The threat to regional media has been well documented.
A lack of investment has seen a reduction in journalist headcount, while digital-first strategies have failed to draw in the revenues that were meant to reinvigorate falling profits.
The fight for web visitors has seen an increase in click bait and an eye off the prize – the quality journalism that gave readers a reason to buy the physical paper.
Trust in regional media to stand up for their communities is at an all-time low.
Just last year the Press Gazette ran an article about claims by a former Kensington News and Chelsea News reporter that Grenfell Tower fire-safety concerns would have been picked up by local media in the pre-internet era.
Grant Feller asserted that journalists would have been out in the local community listening to residents’ issues and challenging local councillors in terms of their decision-making, resulting in a much smaller chance of cost-savings trumping safety and therefore such a tragedy happening.
Constant change with no end in sight
For journalists themselves, the newsroom for years now has been a challenging workplace with fewer people to do more reporting; ongoing restructures; the need to reskill to produce multi-media content and constant reiterations of the news sites and papers.
In February, the government announced a review into the future of the newspaper industry including its funding models citing concerns over “falling circulations, a hollowing-out of local newsrooms, and fears for the future sustainability of high quality journalism.”
An encroaching threat
As newspaper quality continues to plummet, there comes a greater threat, this time from the world of public relations.
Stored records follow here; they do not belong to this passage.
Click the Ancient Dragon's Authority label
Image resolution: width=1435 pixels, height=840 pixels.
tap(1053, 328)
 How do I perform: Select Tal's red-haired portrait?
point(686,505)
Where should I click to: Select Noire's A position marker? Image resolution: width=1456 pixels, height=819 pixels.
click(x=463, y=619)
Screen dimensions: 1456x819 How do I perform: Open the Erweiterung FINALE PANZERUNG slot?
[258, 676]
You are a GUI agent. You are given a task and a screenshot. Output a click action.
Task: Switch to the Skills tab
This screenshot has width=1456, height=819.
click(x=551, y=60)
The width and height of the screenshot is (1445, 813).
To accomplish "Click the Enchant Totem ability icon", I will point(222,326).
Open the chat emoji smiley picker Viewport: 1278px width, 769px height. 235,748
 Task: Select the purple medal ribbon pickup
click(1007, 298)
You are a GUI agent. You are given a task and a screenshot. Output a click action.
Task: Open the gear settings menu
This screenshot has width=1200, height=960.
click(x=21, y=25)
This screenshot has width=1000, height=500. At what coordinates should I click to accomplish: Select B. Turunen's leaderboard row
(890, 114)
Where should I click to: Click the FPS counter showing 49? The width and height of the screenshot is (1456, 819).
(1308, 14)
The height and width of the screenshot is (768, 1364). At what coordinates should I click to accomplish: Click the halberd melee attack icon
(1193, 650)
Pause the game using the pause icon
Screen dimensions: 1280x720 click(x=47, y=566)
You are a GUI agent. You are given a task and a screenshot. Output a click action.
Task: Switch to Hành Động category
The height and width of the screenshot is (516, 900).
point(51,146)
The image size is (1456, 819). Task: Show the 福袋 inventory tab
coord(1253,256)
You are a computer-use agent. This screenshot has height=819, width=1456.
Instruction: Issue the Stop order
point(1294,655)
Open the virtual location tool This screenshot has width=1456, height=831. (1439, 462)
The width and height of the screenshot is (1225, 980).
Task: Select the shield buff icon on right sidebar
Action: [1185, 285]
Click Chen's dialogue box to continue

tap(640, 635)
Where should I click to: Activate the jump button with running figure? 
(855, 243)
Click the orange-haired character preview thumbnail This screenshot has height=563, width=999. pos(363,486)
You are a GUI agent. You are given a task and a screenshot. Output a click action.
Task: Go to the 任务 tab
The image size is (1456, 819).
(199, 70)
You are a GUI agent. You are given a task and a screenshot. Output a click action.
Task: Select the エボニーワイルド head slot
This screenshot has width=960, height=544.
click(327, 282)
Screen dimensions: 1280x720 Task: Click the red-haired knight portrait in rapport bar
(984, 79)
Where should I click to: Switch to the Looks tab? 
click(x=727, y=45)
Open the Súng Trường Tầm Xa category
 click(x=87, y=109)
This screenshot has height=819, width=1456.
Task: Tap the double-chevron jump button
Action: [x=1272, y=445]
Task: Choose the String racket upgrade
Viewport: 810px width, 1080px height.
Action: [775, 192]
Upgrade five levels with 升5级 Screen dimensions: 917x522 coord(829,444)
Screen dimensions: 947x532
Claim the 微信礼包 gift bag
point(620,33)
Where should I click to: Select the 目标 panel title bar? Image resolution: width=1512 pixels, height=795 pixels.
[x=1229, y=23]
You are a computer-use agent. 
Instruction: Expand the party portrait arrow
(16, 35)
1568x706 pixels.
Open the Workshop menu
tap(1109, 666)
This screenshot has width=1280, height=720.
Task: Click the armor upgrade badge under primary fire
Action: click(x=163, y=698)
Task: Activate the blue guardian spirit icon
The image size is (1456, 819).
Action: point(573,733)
The widespread adoption of the Paid, Earned, Shared and Owned (PESO) model by practitioners has further blurred the lines between disciplines as PR moves with increasing speed into the Paid media space.
Crucially it provides a laser focus on where campaign investment should be made.
Owned media budgets have risen exponentially as public relations professionals maximise organisational assets, while budget allocations for Shared media have also grown as brands experience the benefits of influencer relations.
Conversely, building an argument for Earned regional media relations has become increasingly hard to do.
A tense but necessary relationship
Flat Earth News by Nick Davies in 2008 documented the tense but necessary relationship between journalists and public relations professionals but for media, there seems widespread ignorance about the threat posed by PESO.
PR practitioners, planning with ever greater precision and insight, have recognised the declining influence and quality of regional news and are choosing instead to invest in building direct relationships with target audiences for their employers and brands, circumnavigating the need for the third-party credibility once provided by this media.
It is only a matter of time until this reaches a critical mass.
Forced to rely on business and news stories from public relations practitioners due to resource-constraints, a sudden and ongoing drought of information would place additional pressures on news rooms at a time when they need it least.
The question is whether investment into regional media will come soon enough to reverse the trend or whether public relations and the media are prepared to recognise the issue and work together to find a solution before it’s too late.